--- START ---

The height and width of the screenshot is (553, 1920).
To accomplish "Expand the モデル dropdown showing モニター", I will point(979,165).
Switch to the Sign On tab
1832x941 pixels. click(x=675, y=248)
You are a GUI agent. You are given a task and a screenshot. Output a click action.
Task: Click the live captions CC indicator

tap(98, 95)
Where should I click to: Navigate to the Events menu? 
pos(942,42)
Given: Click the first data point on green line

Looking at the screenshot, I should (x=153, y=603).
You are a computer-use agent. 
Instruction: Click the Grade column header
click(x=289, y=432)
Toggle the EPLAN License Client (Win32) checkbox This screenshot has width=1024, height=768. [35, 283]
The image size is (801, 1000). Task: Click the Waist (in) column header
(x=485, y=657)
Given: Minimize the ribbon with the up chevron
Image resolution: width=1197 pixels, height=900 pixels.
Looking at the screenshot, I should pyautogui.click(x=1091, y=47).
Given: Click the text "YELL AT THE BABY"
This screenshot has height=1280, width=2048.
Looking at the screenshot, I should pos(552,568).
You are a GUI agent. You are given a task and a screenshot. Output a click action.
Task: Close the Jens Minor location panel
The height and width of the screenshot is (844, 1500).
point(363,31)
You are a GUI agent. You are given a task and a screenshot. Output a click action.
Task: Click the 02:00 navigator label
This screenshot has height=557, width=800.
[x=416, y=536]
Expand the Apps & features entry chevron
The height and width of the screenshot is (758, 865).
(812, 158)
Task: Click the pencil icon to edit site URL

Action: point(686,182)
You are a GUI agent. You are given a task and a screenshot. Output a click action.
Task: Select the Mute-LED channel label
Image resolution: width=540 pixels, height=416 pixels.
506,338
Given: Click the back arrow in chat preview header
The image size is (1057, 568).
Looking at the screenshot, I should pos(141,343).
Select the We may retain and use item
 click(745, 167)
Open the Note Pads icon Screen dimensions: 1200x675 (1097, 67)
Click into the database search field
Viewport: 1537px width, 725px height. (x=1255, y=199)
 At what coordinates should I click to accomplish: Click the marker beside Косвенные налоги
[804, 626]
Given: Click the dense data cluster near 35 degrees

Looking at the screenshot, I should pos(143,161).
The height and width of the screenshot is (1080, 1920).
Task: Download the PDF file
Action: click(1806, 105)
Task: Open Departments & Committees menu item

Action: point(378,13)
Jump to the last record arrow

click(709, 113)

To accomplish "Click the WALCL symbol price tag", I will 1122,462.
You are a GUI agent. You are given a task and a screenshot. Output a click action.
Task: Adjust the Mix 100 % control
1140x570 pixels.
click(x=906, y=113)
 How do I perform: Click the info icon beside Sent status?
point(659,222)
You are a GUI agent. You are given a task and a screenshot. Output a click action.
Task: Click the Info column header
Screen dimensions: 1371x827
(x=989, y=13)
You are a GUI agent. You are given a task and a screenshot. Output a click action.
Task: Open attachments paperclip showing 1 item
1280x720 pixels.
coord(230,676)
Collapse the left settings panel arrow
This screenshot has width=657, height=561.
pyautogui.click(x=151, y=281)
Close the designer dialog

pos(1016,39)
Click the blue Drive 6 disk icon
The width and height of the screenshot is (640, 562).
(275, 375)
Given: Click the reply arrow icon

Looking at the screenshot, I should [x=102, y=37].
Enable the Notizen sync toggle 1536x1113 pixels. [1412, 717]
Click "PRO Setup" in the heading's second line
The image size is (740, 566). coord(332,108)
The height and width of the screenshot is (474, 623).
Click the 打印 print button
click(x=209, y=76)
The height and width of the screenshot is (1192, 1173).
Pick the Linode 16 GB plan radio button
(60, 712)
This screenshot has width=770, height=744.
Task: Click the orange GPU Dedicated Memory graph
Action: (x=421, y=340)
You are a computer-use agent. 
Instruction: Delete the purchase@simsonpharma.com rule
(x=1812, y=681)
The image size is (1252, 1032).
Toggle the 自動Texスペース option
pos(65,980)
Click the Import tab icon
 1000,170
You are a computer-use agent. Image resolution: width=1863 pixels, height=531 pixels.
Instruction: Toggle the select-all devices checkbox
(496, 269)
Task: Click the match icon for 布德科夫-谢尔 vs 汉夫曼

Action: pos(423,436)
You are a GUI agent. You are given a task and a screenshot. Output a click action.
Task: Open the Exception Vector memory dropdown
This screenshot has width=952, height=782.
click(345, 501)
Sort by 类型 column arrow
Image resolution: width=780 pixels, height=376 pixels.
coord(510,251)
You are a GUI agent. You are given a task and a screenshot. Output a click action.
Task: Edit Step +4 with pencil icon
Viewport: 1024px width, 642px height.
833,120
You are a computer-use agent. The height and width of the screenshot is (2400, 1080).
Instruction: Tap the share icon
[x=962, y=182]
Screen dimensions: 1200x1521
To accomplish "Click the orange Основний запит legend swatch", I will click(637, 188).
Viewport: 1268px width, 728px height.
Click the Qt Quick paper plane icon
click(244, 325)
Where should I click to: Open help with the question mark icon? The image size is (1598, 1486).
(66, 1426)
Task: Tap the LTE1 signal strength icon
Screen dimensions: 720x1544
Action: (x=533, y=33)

--- END ---

**Problem description**
Nothing in the data may differ; print all of it exactly as written.

**Output of the exercise**
The height and width of the screenshot is (553, 1920).
To accomplish "Expand the モデル dropdown showing モニター", I will point(979,165).
Switch to the Sign On tab
1832x941 pixels. click(x=675, y=248)
You are a GUI agent. You are given a task and a screenshot. Output a click action.
Task: Click the live captions CC indicator

tap(98, 95)
Where should I click to: Navigate to the Events menu? 
pos(942,42)
Given: Click the first data point on green line

Looking at the screenshot, I should (x=153, y=603).
You are a computer-use agent. 
Instruction: Click the Grade column header
click(x=289, y=432)
Toggle the EPLAN License Client (Win32) checkbox This screenshot has width=1024, height=768. [35, 283]
The image size is (801, 1000). Task: Click the Waist (in) column header
(x=485, y=657)
Given: Minimize the ribbon with the up chevron
Image resolution: width=1197 pixels, height=900 pixels.
Looking at the screenshot, I should pyautogui.click(x=1091, y=47).
Given: Click the text "YELL AT THE BABY"
This screenshot has height=1280, width=2048.
Looking at the screenshot, I should pos(552,568).
You are a GUI agent. You are given a task and a screenshot. Output a click action.
Task: Close the Jens Minor location panel
The height and width of the screenshot is (844, 1500).
point(363,31)
You are a GUI agent. You are given a task and a screenshot. Output a click action.
Task: Click the 02:00 navigator label
This screenshot has height=557, width=800.
[x=416, y=536]
Expand the Apps & features entry chevron
The height and width of the screenshot is (758, 865).
(812, 158)
Task: Click the pencil icon to edit site URL

Action: point(686,182)
You are a GUI agent. You are given a task and a screenshot. Output a click action.
Task: Select the Mute-LED channel label
Image resolution: width=540 pixels, height=416 pixels.
506,338
Given: Click the back arrow in chat preview header
The image size is (1057, 568).
Looking at the screenshot, I should pos(141,343).
Select the We may retain and use item
 click(745, 167)
Open the Note Pads icon Screen dimensions: 1200x675 (1097, 67)
Click into the database search field
Viewport: 1537px width, 725px height. (x=1255, y=199)
 At what coordinates should I click to accomplish: Click the marker beside Косвенные налоги
[804, 626]
Given: Click the dense data cluster near 35 degrees

Looking at the screenshot, I should pos(143,161).
The height and width of the screenshot is (1080, 1920).
Task: Download the PDF file
Action: click(1806, 105)
Task: Open Departments & Committees menu item

Action: point(378,13)
Jump to the last record arrow

click(709, 113)

To accomplish "Click the WALCL symbol price tag", I will 1122,462.
You are a GUI agent. You are given a task and a screenshot. Output a click action.
Task: Adjust the Mix 100 % control
1140x570 pixels.
click(x=906, y=113)
 How do I perform: Click the info icon beside Sent status?
point(659,222)
You are a GUI agent. You are given a task and a screenshot. Output a click action.
Task: Click the Info column header
Screen dimensions: 1371x827
(x=989, y=13)
You are a GUI agent. You are given a task and a screenshot. Output a click action.
Task: Open attachments paperclip showing 1 item
1280x720 pixels.
coord(230,676)
Collapse the left settings panel arrow
This screenshot has width=657, height=561.
pyautogui.click(x=151, y=281)
Close the designer dialog

pos(1016,39)
Click the blue Drive 6 disk icon
The width and height of the screenshot is (640, 562).
(275, 375)
Given: Click the reply arrow icon

Looking at the screenshot, I should [x=102, y=37].
Enable the Notizen sync toggle 1536x1113 pixels. [1412, 717]
Click "PRO Setup" in the heading's second line
The image size is (740, 566). coord(332,108)
The height and width of the screenshot is (474, 623).
Click the 打印 print button
click(x=209, y=76)
The height and width of the screenshot is (1192, 1173).
Pick the Linode 16 GB plan radio button
(60, 712)
This screenshot has width=770, height=744.
Task: Click the orange GPU Dedicated Memory graph
Action: (x=421, y=340)
You are a computer-use agent. 
Instruction: Delete the purchase@simsonpharma.com rule
(x=1812, y=681)
The image size is (1252, 1032).
Toggle the 自動Texスペース option
pos(65,980)
Click the Import tab icon
 1000,170
You are a computer-use agent. Image resolution: width=1863 pixels, height=531 pixels.
Instruction: Toggle the select-all devices checkbox
(496, 269)
Task: Click the match icon for 布德科夫-谢尔 vs 汉夫曼

Action: pos(423,436)
You are a GUI agent. You are given a task and a screenshot. Output a click action.
Task: Open the Exception Vector memory dropdown
This screenshot has width=952, height=782.
click(345, 501)
Sort by 类型 column arrow
Image resolution: width=780 pixels, height=376 pixels.
coord(510,251)
You are a GUI agent. You are given a task and a screenshot. Output a click action.
Task: Edit Step +4 with pencil icon
Viewport: 1024px width, 642px height.
833,120
You are a computer-use agent. The height and width of the screenshot is (2400, 1080).
Instruction: Tap the share icon
[x=962, y=182]
Screen dimensions: 1200x1521
To accomplish "Click the orange Основний запит legend swatch", I will click(637, 188).
Viewport: 1268px width, 728px height.
Click the Qt Quick paper plane icon
click(244, 325)
Where should I click to: Open help with the question mark icon? The image size is (1598, 1486).
(66, 1426)
Task: Tap the LTE1 signal strength icon
Screen dimensions: 720x1544
Action: (x=533, y=33)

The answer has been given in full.